L’invention du colonialisme vert

Par Sébastien Périmony, le vendredi 2 avril 2021

Revue du livre de Guillaume Blanc :
L’invention du colonialisme vert : Pour en finir avec le mythe de l’Éden africain
Préface de François-Xavier Fauvelle, publié en septembre 2020 aux éditions Flammarion.

Avant d’entrer dans le vif du sujet, je vous propose un petit théorème à résoudre comme mise en bouche…

Le théorème de Bruntland

Etienne est à Paris, ferme son appartement et met l’alarme. Il vérifie sur son Iphone 12 qu’il a bien son e-billet… et c’est parti pour l’aéroport en Uber ! Départ de Paris pour Addis-Abeba, 5 789 km en Airbus A220-300. Enfin arrivé. Etienne loue un 4X4 (Mercedes diesel 6 cylindres en ligne de 2,9 L, V8 de 4,0 L) pour se rendre directement — car la situation est grave — au village de Gich dans le parc « naturel » de Simien. C’est reparti pour 758 km. Enfin arrivé. Etienne est venu expliquer à Ménélik, un agro-pasteur vivant dans le parc qu’il doit partir car il détruit l’environnement. Les agro-pasteurs vivent pourtant ici depuis des centaines d’années en harmonie avec la nature.

DONNÉES FOURNIES –
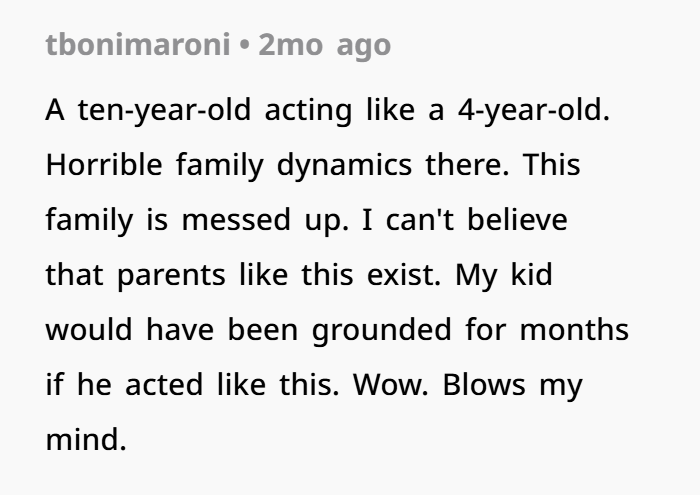Click the "2mo ago" comment timestamp

pyautogui.click(x=325, y=46)
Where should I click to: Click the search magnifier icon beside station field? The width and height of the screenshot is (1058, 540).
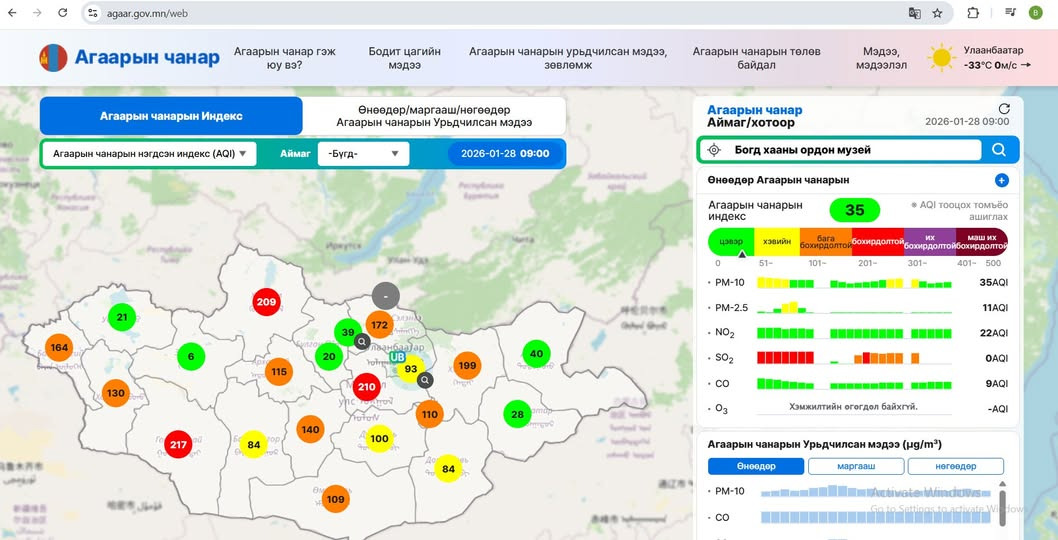998,150
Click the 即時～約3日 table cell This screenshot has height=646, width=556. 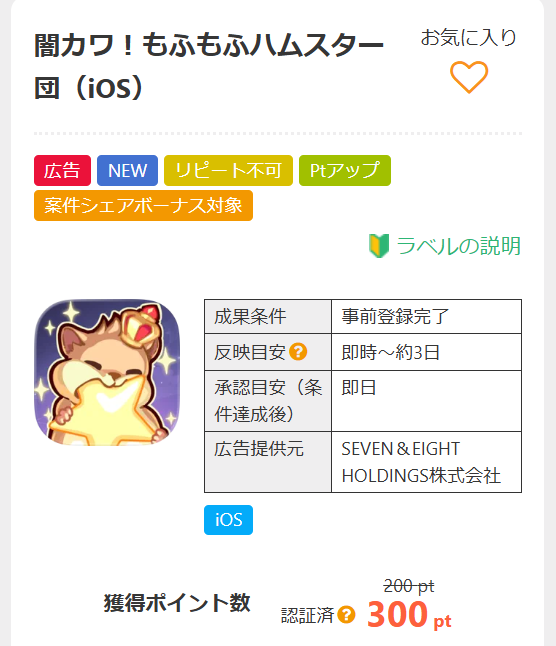pyautogui.click(x=426, y=352)
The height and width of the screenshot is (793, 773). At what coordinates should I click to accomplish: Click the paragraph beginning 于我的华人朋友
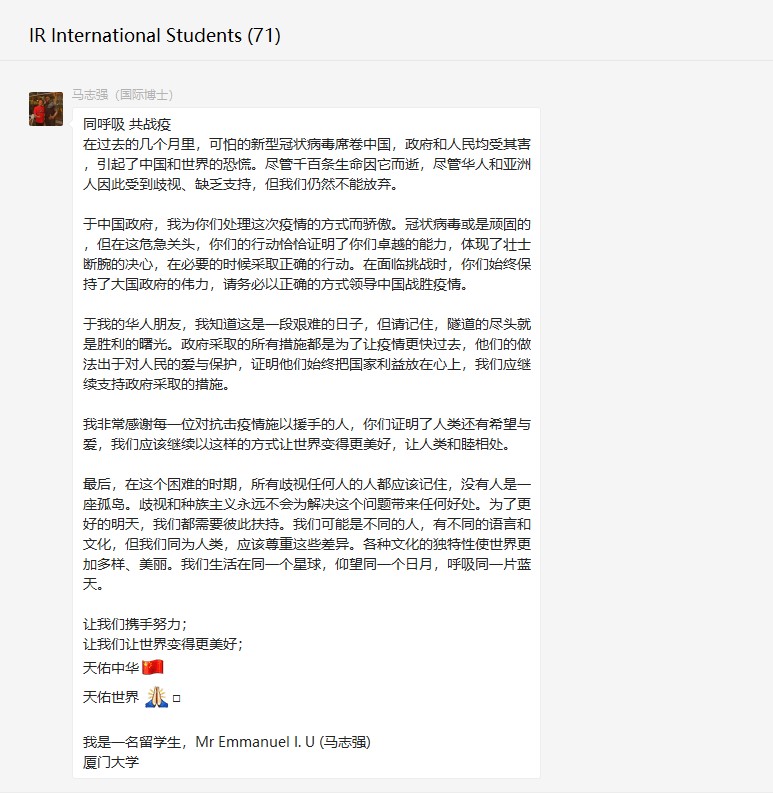(307, 354)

CONSIGNE DONNÉE 1 –
Relevez chaque ligne des rangées où figure le mot « should », en tenant compte de la casse.
CONSIGNE DONNÉE 2 –
Reprenez le texte sur le colonialisme vert à la suite de sa dernière phrase et poursuivez-le.
Les rangées n'ont aucun rapport avec le texte sur le colonialisme vert.

RÉPONSE 1 –
Where should I click to: Click the search magnifier icon beside station field? The width and height of the screenshot is (1058, 540).
The height and width of the screenshot is (793, 773). At what coordinates should I click to accomplish: Click the paragraph beginning 于我的华人朋友

RÉPONSE 2 –
Question (vous avez 2h) : « Quel est le con, Etienne ou Ménélik ? »

Ce théorème résume assez bien la folie environnementaliste de la génération des « baby-boomers », qui après avoir détruit la société industrielle chez eux, pour devenir les cols blancs d’une société de service (surtout au service de la mondialisation financière) a décidé d’empêcher par tous les sophismes possibles le reste du monde, et en particulier l’Afrique, de se développer. L’histoire racontée par Guillaume Blanc dans son livre L’invention du colonialisme vert : Pour en finir avec le mythe de l’Éden africain est un véritable pamphlet contre la folie meurtrière des organisations ô combien responsables que sont l’UNESCO, le WWF et l’UICN.

Guillaume Blanc est historien spécialisé dans l’environnement. Il enseigne à l’université Rennes 2.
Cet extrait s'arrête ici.